Assignment
For the entries below, report the number of lines where the string "agent" appears, and only that number.

(Records contained in a dataset)
__________

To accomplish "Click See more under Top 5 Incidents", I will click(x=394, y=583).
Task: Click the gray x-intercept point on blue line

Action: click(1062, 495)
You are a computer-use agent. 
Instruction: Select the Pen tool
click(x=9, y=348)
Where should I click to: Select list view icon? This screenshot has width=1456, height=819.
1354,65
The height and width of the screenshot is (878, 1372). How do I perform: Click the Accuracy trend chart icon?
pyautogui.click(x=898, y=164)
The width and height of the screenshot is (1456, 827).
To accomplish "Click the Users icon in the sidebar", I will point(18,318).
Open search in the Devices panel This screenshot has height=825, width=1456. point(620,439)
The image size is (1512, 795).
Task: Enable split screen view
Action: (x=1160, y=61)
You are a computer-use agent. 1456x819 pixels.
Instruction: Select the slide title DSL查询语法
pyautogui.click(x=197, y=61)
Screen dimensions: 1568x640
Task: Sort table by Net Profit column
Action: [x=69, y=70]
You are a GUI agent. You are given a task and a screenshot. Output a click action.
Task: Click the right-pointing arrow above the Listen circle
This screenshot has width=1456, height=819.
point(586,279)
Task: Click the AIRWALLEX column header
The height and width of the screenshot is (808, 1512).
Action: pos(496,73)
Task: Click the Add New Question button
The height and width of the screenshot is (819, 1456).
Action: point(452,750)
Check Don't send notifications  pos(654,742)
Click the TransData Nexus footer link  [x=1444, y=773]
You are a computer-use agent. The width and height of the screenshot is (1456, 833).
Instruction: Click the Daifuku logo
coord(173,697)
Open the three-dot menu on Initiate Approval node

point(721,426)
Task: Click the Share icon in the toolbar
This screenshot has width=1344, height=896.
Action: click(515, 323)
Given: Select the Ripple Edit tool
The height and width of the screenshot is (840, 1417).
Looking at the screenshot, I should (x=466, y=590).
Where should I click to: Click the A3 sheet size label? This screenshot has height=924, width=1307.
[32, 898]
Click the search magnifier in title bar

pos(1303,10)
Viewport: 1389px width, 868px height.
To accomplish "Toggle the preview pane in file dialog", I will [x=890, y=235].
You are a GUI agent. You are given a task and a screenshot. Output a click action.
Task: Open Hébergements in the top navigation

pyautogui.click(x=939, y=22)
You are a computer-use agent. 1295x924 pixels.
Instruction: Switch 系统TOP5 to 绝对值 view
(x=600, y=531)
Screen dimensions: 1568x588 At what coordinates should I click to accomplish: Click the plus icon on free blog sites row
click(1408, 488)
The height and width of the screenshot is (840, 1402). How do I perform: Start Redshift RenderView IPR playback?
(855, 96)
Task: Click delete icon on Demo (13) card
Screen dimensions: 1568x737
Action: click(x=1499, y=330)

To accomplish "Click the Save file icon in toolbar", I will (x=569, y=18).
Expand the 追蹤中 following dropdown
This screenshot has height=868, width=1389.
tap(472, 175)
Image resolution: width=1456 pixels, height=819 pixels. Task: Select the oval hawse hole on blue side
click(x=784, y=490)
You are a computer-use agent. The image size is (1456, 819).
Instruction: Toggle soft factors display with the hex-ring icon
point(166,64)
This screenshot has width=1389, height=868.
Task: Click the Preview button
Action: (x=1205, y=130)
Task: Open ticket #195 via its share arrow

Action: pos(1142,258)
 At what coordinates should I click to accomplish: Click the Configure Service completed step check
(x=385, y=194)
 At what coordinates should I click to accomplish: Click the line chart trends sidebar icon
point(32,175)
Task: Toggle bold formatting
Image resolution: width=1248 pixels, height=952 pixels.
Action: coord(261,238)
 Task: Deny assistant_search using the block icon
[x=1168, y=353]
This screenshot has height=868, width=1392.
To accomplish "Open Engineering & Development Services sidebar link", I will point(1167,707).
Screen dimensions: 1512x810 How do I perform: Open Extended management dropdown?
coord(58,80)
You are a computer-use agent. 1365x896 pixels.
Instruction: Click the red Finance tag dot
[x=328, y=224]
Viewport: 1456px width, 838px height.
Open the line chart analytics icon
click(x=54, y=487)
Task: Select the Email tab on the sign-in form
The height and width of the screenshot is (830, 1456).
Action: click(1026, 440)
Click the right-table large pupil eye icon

__________

Output
8